# Written task
Retype each line of the records below word for word, leaving out the pictures.

# Material shown

[BEGIN]

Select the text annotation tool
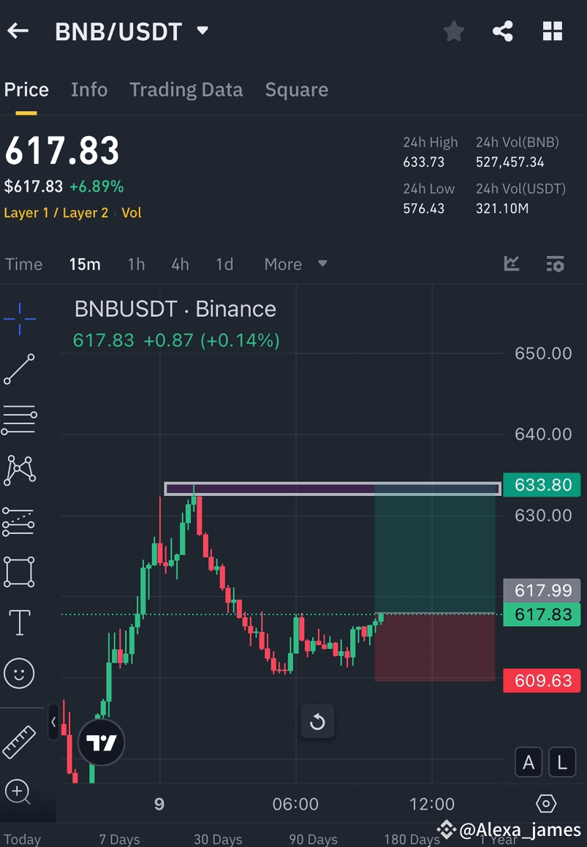587x847 pixels. (x=19, y=622)
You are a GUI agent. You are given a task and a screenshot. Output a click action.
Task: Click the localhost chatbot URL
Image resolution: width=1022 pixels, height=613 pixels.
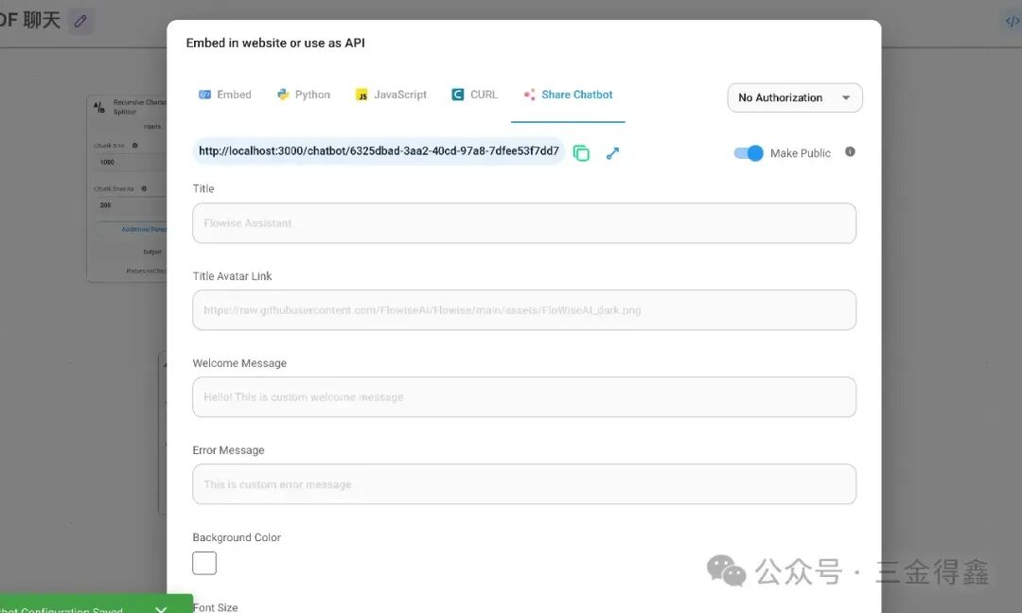[x=379, y=151]
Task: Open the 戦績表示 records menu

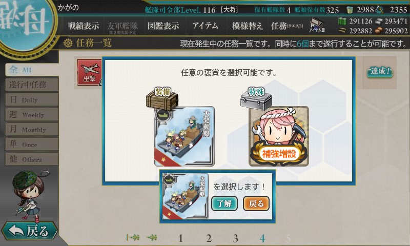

[END]

# Output
Select the text annotation tool
587x847 pixels. (x=19, y=622)
You are a GUI agent. You are given a task and a screenshot. Output a click action.
Task: Click the localhost chatbot URL
Image resolution: width=1022 pixels, height=613 pixels.
[x=379, y=151]
Task: Open the 戦績表示 records menu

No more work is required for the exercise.